Authority in the democratic age

Today whether someone has authority depends on popular consent. Furedi: “Since this move was made, authority became highly debated.” And another source of authority has developed: the authority of science, of knowledge. “Something works when it is proven.”

And with the advent of science and knowledge, ‘expert authority’ has taken a surge, something Furedi regards very negative. “If you are a teacher and you put a course on, within a day you receive three or four emails from people that don’t know anything about your topic. These people then want to know about learning outcomes and quality control.”

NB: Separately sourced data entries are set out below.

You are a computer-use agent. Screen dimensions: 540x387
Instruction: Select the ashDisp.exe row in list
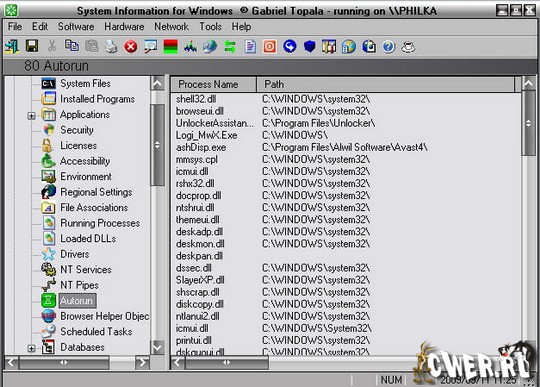(346, 147)
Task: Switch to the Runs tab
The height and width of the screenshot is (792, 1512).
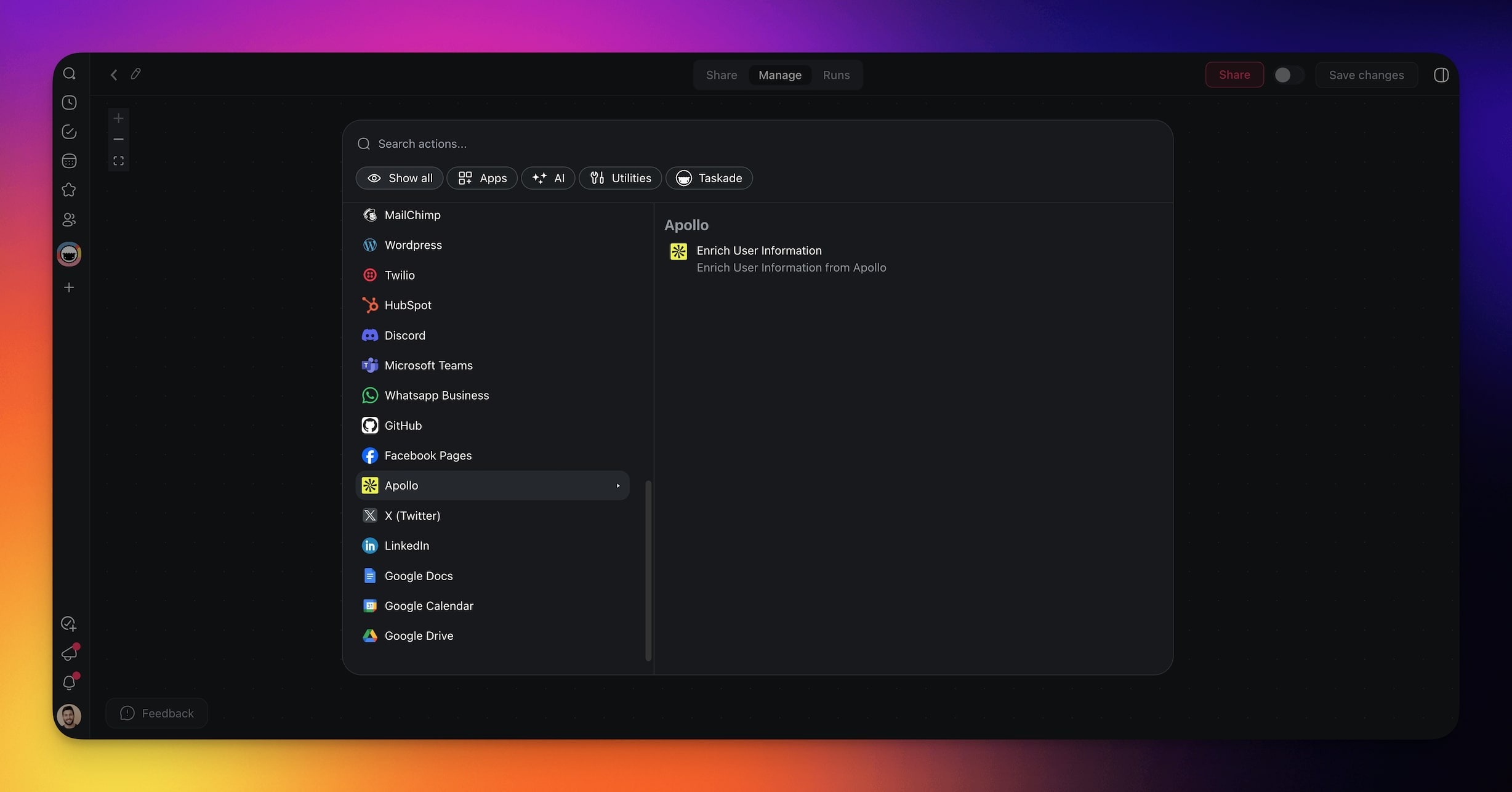Action: click(836, 75)
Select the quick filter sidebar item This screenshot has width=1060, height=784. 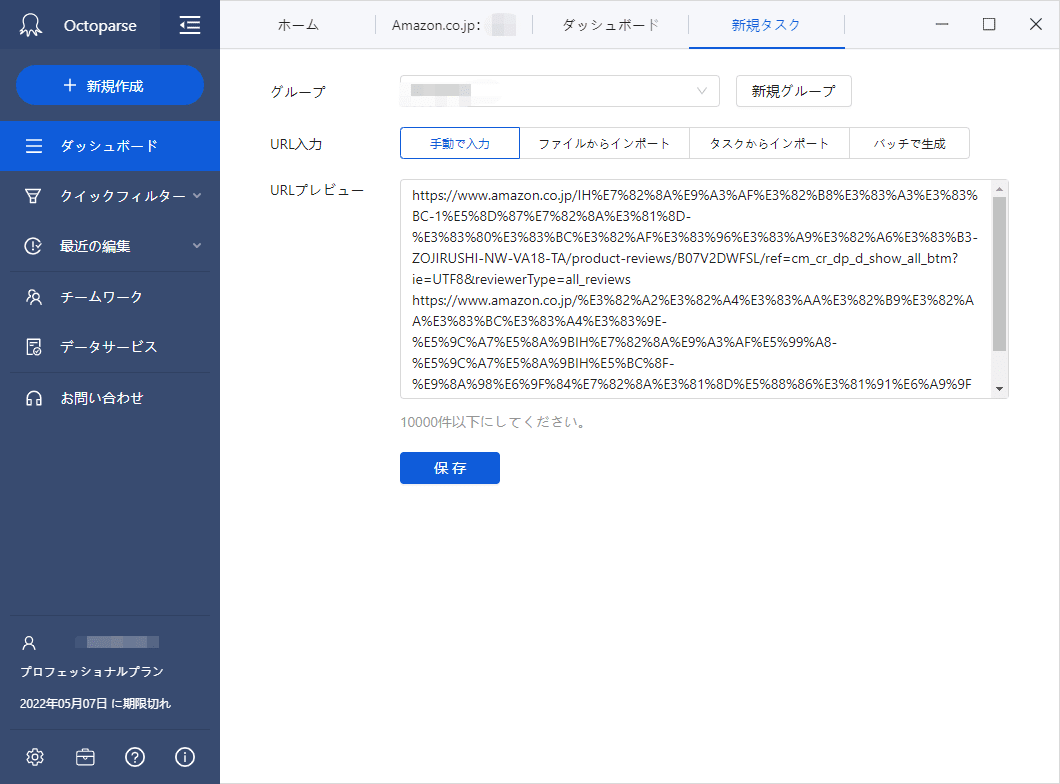point(110,196)
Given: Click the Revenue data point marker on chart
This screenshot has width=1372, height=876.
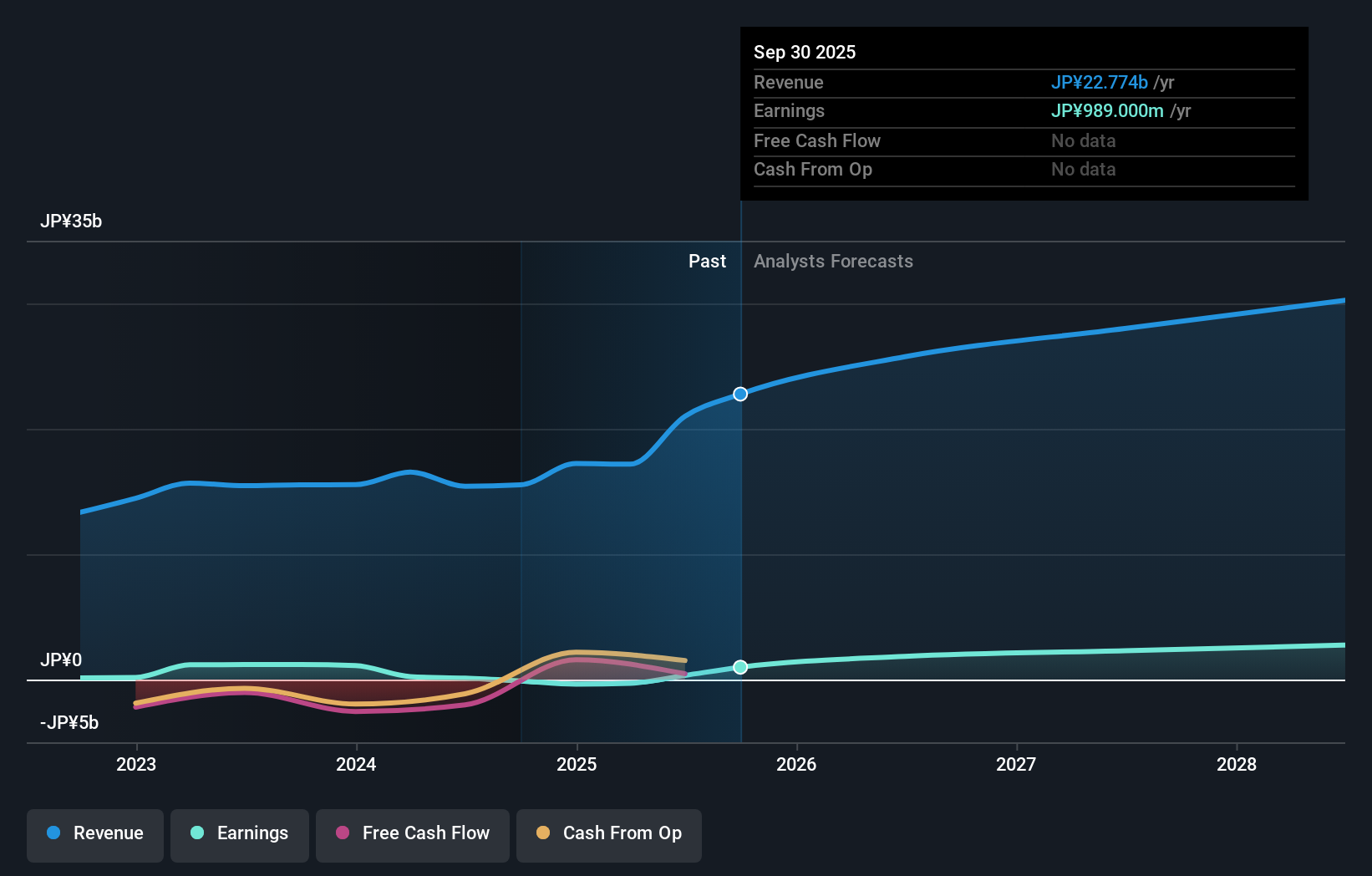Looking at the screenshot, I should [x=739, y=394].
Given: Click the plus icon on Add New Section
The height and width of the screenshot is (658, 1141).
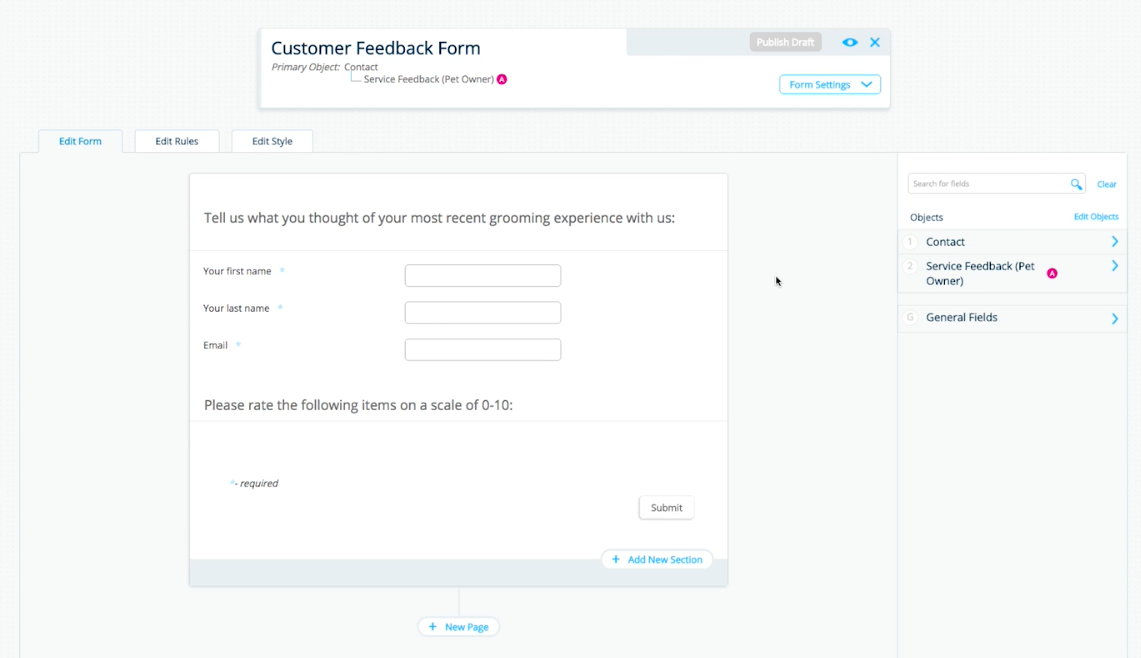Looking at the screenshot, I should (x=616, y=560).
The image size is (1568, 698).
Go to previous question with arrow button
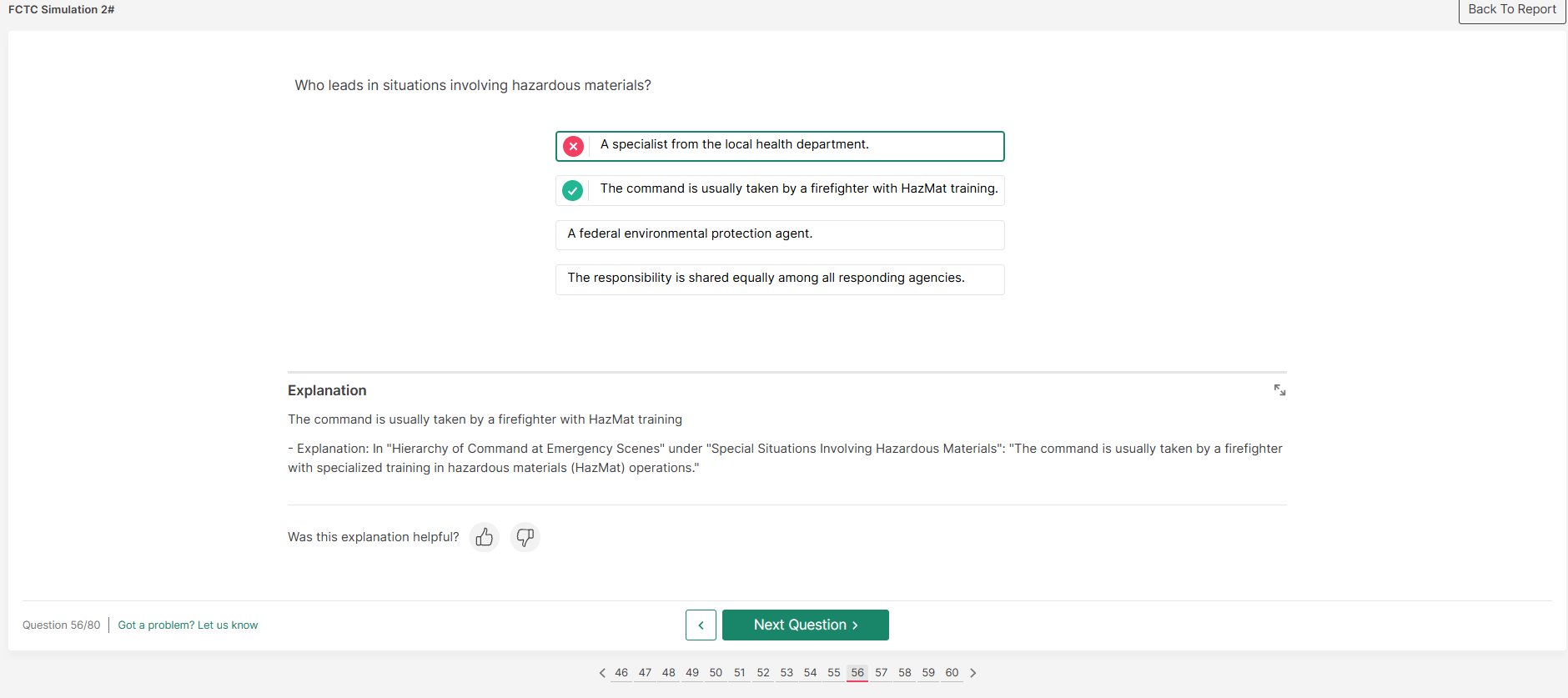[x=701, y=625]
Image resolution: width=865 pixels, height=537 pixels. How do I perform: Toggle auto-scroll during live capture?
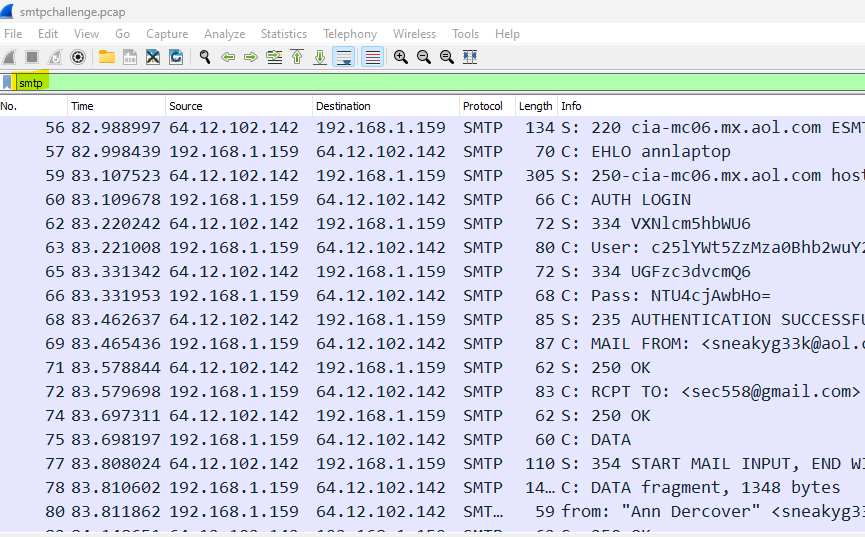[343, 57]
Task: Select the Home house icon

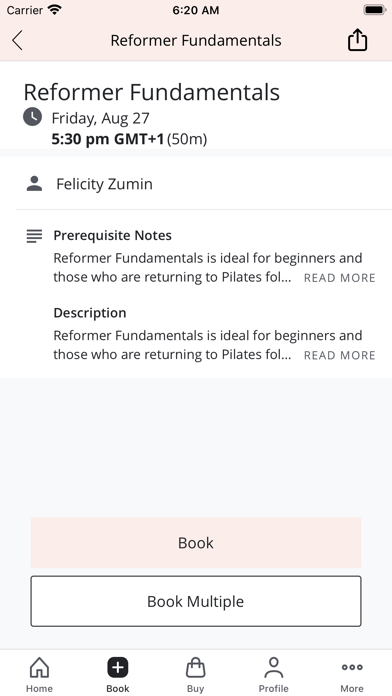Action: pos(40,667)
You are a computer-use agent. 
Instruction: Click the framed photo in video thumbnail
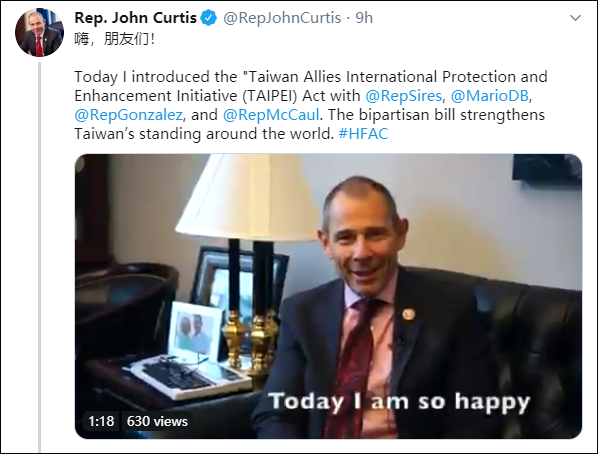196,330
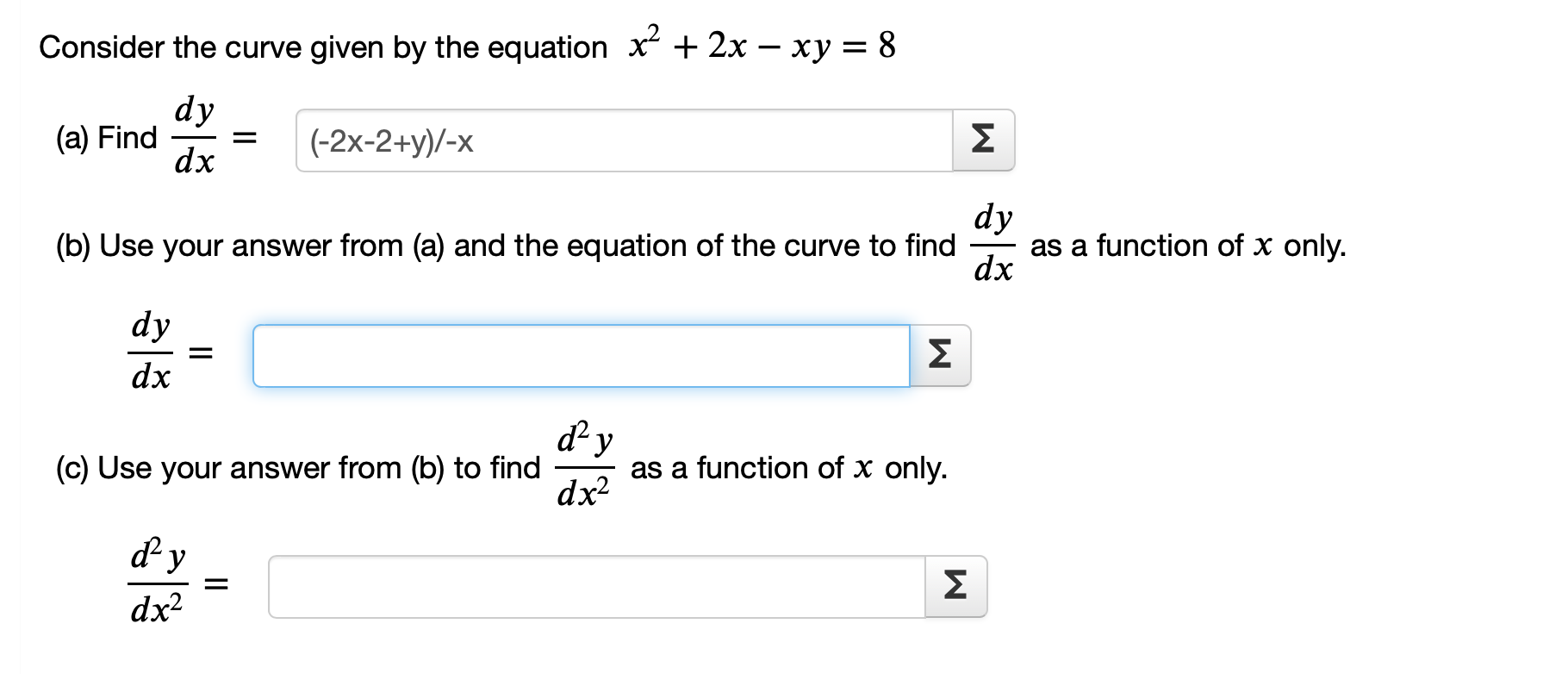Click the dy/dx label left of part (b) answer box
This screenshot has height=686, width=1568.
coord(151,352)
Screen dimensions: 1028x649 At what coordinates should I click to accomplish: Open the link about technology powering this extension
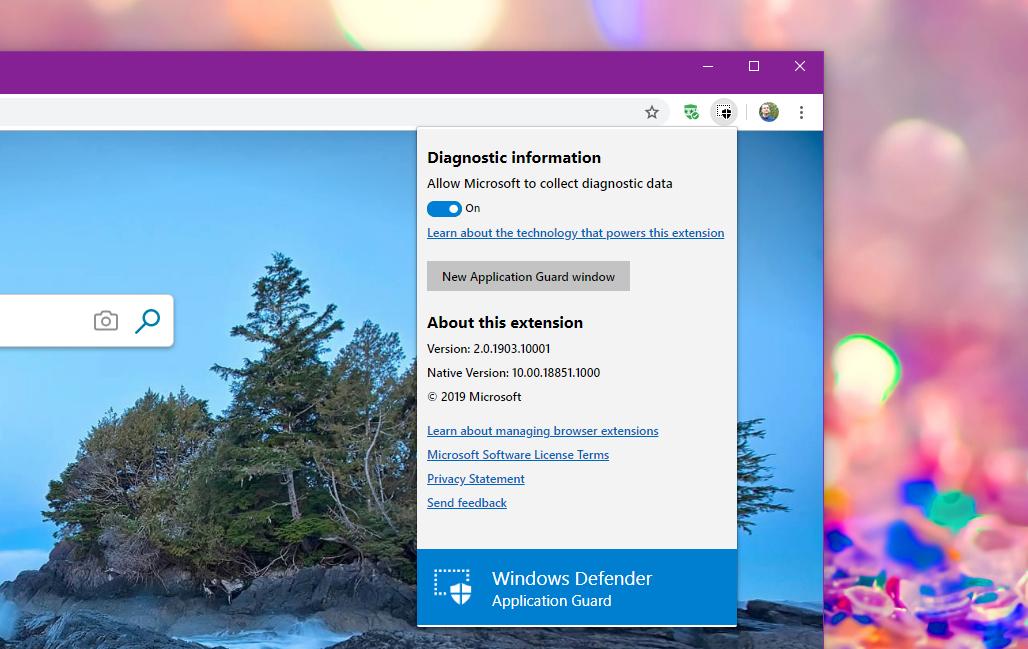tap(576, 233)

“What happens is: you allow to let your teaching be sculpted by someone else. And thus your authority as a teacher diminishes. For the first time in history authority in all its forms has become extremely fragile.”

The true ingredients

So what does the authority the society and the classroom needs so much, consist of? Furedi: “A real authority has dealt with setbacks, has seen disappointments, but can still stand on his two feet, even under pressure.” Furedi claims that to be an authority, you need the capacity to make a judgment, to take initiative and to have presence

“Being an authority in public life is a commitment to do your all. Politicians nowadays are managers rather than leaders. They have very minimal experience with struggle, have not built up a business. In the past you wouldn’t have politicians quit because of family reasons.”

“If you want to learn students to take a risk, you have to teach by example”, Furedi says with regard to the teaching profession. “If we teachers are all so boring, so unchallenging, if we don’t demonstrate what taking a risk is, how can students pick it up?”